Here, though, are two people who share Lang's faith: the Irish filmmakers Kim Bartley and Donnacha O'Briain. In their thoroughly remarkable documentary The Revolution Will Not Be Televised, they show how a critical public event was seen in three different segments of the moving-image media. The event was the coup in April 2002 against Venezuela's president, Hugo Chávez, and its abrupt failure. The media in question are Venezuela's privately owned television stations, which fomented the seizure of power and tried to sustain it; the state-run television station, which helped break the coup, serving at a key moment as the sole link between the besieged presidential palace and the outside world; and the Bartley-O'Briain documentary itself.

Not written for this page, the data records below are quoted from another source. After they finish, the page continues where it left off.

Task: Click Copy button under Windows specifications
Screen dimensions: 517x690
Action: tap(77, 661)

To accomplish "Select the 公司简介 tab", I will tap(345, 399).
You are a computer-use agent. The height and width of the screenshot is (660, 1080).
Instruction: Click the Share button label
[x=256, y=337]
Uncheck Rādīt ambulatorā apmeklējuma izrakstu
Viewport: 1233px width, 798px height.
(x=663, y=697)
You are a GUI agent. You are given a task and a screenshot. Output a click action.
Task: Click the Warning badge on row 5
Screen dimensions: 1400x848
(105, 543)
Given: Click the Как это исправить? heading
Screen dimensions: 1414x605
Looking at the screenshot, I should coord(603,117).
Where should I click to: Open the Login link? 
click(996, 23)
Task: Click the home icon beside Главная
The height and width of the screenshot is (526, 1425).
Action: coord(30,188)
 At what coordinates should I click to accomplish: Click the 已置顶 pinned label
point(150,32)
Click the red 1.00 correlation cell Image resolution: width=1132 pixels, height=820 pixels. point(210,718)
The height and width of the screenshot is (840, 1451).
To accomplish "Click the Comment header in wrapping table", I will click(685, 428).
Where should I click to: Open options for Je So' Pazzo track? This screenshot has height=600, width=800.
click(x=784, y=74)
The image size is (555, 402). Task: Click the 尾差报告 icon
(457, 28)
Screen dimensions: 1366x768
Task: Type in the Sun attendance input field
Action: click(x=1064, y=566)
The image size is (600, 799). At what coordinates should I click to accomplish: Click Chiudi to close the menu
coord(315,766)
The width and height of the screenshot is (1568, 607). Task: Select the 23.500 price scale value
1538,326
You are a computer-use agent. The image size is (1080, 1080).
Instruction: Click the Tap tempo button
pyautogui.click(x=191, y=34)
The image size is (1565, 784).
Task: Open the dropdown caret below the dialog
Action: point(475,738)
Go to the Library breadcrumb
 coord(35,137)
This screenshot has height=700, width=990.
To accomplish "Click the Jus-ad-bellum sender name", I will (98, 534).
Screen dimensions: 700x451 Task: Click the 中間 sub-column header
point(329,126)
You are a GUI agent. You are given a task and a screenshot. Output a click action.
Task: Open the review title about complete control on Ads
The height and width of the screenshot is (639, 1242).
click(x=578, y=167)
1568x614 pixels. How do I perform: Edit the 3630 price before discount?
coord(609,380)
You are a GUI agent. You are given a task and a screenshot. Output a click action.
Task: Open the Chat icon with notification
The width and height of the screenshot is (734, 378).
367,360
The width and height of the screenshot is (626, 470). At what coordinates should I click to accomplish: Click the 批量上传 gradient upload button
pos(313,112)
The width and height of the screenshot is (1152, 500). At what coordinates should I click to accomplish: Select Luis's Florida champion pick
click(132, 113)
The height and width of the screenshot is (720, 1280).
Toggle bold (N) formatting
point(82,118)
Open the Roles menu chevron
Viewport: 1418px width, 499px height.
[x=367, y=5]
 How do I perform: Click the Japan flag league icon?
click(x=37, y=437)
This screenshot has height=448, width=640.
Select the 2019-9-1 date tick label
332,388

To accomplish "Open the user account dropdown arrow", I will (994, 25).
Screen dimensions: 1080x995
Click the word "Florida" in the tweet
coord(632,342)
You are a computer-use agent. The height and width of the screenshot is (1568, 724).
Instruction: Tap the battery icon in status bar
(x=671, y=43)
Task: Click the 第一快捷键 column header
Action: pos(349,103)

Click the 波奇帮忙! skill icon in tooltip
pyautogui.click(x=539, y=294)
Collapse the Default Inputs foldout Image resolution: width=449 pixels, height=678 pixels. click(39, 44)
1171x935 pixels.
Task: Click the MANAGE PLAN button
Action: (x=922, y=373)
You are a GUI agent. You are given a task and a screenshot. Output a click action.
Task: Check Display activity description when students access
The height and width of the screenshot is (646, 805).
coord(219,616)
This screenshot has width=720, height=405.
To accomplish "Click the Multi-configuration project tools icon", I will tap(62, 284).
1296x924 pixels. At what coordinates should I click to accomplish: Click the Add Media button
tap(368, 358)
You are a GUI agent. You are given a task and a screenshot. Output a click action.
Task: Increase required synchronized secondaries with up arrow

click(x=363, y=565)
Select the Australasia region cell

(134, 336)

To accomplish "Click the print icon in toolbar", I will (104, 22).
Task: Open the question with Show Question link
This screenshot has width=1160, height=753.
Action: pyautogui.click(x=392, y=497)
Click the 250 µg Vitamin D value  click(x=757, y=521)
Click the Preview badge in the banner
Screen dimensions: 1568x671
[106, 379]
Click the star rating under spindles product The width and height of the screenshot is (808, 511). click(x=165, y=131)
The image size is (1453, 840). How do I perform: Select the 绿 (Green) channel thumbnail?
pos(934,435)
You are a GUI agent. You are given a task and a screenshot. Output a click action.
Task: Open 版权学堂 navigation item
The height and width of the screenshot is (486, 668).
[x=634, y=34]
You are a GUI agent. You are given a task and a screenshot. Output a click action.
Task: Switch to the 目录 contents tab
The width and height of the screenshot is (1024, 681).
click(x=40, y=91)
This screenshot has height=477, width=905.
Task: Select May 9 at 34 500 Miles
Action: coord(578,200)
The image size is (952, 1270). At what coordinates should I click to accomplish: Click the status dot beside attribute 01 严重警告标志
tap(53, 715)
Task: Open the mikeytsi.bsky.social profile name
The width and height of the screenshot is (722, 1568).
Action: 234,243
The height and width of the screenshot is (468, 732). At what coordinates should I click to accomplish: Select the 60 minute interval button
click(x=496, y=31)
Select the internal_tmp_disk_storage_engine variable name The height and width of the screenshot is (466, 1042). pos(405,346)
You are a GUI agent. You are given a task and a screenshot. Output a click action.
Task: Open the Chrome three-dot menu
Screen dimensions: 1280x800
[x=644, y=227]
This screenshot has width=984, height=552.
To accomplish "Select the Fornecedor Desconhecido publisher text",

Whether the filmmakers intended the truthfulness of their own work to be questioned, I can't say. I suspect, in fact, they did not. Bartley and O'Briain had come to Caracas in autumn 2001 to film a profile of Chávez -- a profile that he must have thought would be admiring, since he gave them access to the Miraflores Palace and his presidential plane. They recorded his rallies, his visits to the rural poor and his weekly call-in television program. They interviewed Chávez supporters in the ranchos, those makeshift neighborhoods that rim the basin of Caracas, where shanties are piled up by the thousands like teetering stacks of broken crockery; they went into the whitewashed apartment blocks of the central city, where Chávez's opponents warned one another to beware their domestic servants and be prepared to use firearms. It looks to me as if Bartley and O'Briain were gathering material to portray Chávez as a popular and fundamentally democratic leader, who champions the impoverished majority and stands up to the oligarchs, at home and in Washington. I'm not saying this reading of the situation is wrong, just that the filmmakers must have been inclined from the outset to believe it. They found scenes (no doubt plentiful) to confirm their opinion.
Then events gave them more urgent scenes, which transformed their project from a reasoned polemic into the documentation of a crime. In early April 2002, they recorded the inflammatory broadcasts on private television that threatened Chávez with a coup, provoking his supporters to gather outside the Miraflores Palace and helping to rally an opposition march. Soon after, Bartley and O'Briain were on the spot when the march approached the palace, and snipers suddenly opened fire on the Chávez supporters. The ensuing gunfight produced images, repeatedly broadcast on private Venezuelan television and reported in the United States, that seemed to show Chávez's irregulars shooting from a bridge at unarmed protesters below. Bartley and O'Briain have telltale footage that wasn't broadcast or reported: images that show there were no marchers under the bridge, but that the Chávez gunmen, in between taking shots, were cowering under fire.